▶ **Problem statement**:
Counting the line with "1232x956 pixels." as the last one, copy out the lines of the data exactly from the first onward.

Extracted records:
=======

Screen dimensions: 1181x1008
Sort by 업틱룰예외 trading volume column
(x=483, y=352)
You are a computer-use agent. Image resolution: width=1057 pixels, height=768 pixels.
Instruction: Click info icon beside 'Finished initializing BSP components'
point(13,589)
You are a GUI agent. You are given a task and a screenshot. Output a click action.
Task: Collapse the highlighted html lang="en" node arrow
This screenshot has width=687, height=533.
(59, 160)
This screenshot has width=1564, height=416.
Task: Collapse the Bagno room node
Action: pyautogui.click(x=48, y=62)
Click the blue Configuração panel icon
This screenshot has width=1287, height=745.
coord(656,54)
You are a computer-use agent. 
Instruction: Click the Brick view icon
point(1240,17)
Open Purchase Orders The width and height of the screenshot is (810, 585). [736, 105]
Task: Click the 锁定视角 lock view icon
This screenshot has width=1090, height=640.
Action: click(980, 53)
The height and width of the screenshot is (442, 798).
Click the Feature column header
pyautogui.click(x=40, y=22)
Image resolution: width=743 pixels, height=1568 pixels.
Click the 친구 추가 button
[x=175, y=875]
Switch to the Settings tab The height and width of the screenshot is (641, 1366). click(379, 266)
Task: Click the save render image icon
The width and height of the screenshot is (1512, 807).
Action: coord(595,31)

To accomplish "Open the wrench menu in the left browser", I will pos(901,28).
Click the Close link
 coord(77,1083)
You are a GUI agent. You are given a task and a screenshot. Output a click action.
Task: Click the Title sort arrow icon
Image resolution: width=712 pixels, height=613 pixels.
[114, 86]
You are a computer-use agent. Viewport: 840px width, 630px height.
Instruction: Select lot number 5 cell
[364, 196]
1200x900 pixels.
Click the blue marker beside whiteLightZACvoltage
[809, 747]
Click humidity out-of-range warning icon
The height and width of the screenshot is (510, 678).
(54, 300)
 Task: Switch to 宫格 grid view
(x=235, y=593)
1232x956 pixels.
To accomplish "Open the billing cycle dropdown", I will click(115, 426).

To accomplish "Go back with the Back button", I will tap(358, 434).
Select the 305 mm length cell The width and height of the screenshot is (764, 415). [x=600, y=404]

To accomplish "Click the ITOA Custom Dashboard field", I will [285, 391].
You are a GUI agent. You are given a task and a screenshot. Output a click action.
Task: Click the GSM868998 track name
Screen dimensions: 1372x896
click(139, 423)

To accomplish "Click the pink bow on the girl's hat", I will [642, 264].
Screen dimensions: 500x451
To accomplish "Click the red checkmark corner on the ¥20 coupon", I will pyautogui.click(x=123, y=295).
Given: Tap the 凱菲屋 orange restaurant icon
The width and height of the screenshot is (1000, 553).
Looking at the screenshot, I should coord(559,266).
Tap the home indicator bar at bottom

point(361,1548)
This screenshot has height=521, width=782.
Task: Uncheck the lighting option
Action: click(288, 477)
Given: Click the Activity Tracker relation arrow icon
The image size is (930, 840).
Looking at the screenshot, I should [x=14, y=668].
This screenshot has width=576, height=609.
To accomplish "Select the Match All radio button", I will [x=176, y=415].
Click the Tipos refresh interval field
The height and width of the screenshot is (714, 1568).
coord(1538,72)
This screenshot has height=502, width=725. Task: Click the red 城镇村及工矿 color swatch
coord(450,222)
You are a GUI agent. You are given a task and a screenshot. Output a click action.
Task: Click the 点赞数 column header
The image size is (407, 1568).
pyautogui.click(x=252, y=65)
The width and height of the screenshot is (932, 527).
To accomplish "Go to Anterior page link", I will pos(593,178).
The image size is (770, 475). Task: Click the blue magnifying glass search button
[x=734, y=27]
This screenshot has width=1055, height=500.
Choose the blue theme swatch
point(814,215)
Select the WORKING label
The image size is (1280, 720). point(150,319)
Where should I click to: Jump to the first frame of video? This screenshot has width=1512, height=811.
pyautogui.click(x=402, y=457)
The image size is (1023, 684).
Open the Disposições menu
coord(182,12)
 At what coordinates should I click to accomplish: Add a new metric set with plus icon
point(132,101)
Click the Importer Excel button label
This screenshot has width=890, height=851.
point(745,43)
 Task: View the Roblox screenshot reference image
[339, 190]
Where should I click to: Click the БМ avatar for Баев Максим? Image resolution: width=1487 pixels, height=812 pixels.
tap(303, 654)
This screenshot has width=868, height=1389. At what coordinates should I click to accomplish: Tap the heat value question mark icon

=======

▶ **Exercise result**:
Screen dimensions: 1181x1008
Sort by 업틱룰예외 trading volume column
(x=483, y=352)
You are a computer-use agent. Image resolution: width=1057 pixels, height=768 pixels.
Instruction: Click info icon beside 'Finished initializing BSP components'
point(13,589)
You are a GUI agent. You are given a task and a screenshot. Output a click action.
Task: Collapse the highlighted html lang="en" node arrow
This screenshot has width=687, height=533.
(59, 160)
This screenshot has width=1564, height=416.
Task: Collapse the Bagno room node
Action: pyautogui.click(x=48, y=62)
Click the blue Configuração panel icon
This screenshot has width=1287, height=745.
coord(656,54)
You are a computer-use agent. 
Instruction: Click the Brick view icon
point(1240,17)
Open Purchase Orders The width and height of the screenshot is (810, 585). [736, 105]
Task: Click the 锁定视角 lock view icon
This screenshot has width=1090, height=640.
Action: click(980, 53)
The height and width of the screenshot is (442, 798).
Click the Feature column header
pyautogui.click(x=40, y=22)
Image resolution: width=743 pixels, height=1568 pixels.
Click the 친구 추가 button
[x=175, y=875]
Switch to the Settings tab The height and width of the screenshot is (641, 1366). click(379, 266)
Task: Click the save render image icon
The width and height of the screenshot is (1512, 807).
Action: coord(595,31)

To accomplish "Open the wrench menu in the left browser", I will pos(901,28).
Click the Close link
 coord(77,1083)
You are a GUI agent. You are given a task and a screenshot. Output a click action.
Task: Click the Title sort arrow icon
Image resolution: width=712 pixels, height=613 pixels.
[114, 86]
You are a computer-use agent. Viewport: 840px width, 630px height.
Instruction: Select lot number 5 cell
[364, 196]
1200x900 pixels.
Click the blue marker beside whiteLightZACvoltage
[809, 747]
Click humidity out-of-range warning icon
The height and width of the screenshot is (510, 678).
(54, 300)
 Task: Switch to 宫格 grid view
(x=235, y=593)
1232x956 pixels.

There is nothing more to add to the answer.